16. The apparatus of claim 2, wherein the at least one bitmap comprises more than one bitmap, and wherein a second bitmap of the more than one bitmap is identifying at least one subframe of the more than one subframe for selective skipping by the user equipment based on a radio technology used by the user equipment

17. The apparatus of claim 16, wherein the first bitmap is identifying certain uplink and downlink subframes as invalid subframes for selective skipping by legacy user equipment and wherein the second bitmap is identifying subframes identified as invalid by the first bitmap which may be used by user equipment operating in the Rel-l6 Internet of Things radio technologies and the radio technologies following the Rel-l6 Internet of Things radio technologies.

18. The apparatus according to any one of claims 16 or 17, wherein the at least one memory including the computer program code is configured with the at least one processor to cause the apparatus to determine a symbol-level format indicator to enable the user equipment using the at least one of new radio technology and Internet of Things radio technologies to use the identified invalid subframes in one of a dynamic and semi-static manner in the time division duplex operation.

19. The apparatus of claim 18, wherein the slot format indicator is using one of a long term evolution special frames configuration, or a new radio slot format definition.

20. The apparatus of claim 18, comprising sending an indication of the symbol- level format indicator towards the user equipment via one of at least one downlink control information, a unicast signaling, and a broadcast channel.

21. The apparatus of claim 20, wherein the symbol- level format indicator is sent towards the user equipment in downlink control information, wherein one of the symbol-level format indicator applies to the identified invalid subframes for a transmission time indicated by the downlink control information, and the downlink control information comprises a radio network temporary identifier to indicate the at least one subframe bitmap is for more than one radio frame of the at least one radio frame.

§ §

Exercise instructions
In the patent claims, list every claim number that another claim refers back to. The material has no connection to the patent claims.

§ §

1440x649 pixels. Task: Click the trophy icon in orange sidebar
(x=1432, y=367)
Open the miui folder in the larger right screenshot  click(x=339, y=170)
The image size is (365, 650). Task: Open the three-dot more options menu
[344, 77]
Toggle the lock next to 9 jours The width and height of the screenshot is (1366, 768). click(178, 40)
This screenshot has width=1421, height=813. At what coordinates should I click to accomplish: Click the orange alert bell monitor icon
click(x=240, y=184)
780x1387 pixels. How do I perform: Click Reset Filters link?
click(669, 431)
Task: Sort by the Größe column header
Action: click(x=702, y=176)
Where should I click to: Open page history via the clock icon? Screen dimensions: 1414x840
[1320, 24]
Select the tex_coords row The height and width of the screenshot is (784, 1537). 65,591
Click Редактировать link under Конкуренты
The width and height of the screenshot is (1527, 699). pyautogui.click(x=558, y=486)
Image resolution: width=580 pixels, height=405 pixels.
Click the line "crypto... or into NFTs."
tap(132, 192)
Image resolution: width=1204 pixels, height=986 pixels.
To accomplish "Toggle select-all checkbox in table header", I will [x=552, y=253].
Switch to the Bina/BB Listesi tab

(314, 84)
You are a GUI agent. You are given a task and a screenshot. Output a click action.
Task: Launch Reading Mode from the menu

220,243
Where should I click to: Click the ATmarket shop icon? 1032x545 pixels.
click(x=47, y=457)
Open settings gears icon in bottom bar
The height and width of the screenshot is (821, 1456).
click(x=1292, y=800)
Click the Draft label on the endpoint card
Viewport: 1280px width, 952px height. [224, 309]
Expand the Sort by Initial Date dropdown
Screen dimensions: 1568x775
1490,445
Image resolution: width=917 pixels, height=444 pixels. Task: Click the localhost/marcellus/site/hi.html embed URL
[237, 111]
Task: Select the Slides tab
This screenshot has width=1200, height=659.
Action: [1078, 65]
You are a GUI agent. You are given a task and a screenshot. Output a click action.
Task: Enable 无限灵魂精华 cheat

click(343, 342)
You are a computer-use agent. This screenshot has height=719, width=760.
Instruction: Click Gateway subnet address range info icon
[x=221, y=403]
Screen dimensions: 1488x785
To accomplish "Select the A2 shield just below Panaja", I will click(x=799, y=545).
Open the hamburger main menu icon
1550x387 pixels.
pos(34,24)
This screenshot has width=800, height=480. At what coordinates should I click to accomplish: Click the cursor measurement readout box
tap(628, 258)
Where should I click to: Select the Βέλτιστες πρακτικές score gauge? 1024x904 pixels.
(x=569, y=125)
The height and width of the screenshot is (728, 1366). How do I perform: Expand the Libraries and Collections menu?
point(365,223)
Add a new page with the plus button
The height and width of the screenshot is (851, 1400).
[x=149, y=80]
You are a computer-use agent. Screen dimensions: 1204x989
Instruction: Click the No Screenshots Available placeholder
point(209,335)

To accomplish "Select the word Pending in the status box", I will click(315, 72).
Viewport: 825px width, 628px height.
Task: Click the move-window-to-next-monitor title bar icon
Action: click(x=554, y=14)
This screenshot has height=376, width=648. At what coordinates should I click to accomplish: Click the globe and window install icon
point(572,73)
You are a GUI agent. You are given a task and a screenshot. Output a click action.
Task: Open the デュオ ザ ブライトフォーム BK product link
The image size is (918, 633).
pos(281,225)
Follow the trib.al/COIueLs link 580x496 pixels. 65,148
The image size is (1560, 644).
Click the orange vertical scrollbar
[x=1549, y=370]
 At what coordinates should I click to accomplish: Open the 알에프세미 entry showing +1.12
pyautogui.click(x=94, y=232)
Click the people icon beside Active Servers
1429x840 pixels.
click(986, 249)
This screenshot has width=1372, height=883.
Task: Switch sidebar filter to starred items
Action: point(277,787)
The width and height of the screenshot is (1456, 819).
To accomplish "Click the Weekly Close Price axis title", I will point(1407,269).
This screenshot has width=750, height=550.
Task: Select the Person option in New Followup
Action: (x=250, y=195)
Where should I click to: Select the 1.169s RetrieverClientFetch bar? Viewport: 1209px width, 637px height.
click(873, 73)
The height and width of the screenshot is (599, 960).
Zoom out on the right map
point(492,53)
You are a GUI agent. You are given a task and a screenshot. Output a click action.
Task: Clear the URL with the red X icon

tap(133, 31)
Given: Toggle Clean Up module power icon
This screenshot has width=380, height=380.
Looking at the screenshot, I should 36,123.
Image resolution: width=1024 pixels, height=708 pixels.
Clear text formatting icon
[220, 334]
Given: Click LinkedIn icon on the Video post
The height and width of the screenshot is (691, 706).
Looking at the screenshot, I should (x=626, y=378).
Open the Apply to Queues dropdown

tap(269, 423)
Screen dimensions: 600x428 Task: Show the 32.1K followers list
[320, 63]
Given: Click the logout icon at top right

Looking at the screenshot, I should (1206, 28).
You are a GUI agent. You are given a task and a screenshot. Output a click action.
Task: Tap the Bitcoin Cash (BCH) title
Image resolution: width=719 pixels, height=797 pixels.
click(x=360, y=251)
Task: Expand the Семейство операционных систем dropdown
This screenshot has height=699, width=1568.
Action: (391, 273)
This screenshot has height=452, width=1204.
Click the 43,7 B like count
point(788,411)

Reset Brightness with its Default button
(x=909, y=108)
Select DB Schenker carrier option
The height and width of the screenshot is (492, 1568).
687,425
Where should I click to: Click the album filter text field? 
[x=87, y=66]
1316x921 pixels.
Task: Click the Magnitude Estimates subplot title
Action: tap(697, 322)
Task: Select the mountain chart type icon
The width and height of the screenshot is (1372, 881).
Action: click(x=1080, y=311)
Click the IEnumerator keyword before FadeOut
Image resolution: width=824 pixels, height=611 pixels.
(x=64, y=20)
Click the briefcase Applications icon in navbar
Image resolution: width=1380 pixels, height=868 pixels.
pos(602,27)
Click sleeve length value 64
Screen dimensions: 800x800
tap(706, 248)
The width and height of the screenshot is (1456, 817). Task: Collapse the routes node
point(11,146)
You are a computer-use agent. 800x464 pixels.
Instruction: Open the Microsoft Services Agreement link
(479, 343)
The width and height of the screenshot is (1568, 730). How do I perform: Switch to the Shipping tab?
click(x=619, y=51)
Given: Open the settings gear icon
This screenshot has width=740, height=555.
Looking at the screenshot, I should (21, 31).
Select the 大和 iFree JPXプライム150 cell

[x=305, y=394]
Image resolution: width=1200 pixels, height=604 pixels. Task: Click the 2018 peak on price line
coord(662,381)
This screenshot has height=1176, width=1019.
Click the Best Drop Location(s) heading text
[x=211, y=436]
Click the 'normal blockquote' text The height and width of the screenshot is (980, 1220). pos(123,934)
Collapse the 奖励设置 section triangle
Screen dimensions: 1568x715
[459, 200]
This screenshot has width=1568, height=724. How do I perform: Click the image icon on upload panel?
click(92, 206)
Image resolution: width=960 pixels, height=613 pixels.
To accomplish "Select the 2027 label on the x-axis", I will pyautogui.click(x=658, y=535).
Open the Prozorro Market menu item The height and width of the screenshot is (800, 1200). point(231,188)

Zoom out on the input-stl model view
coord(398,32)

§ §

Solution for this problem
2, 16, 17, 18, 20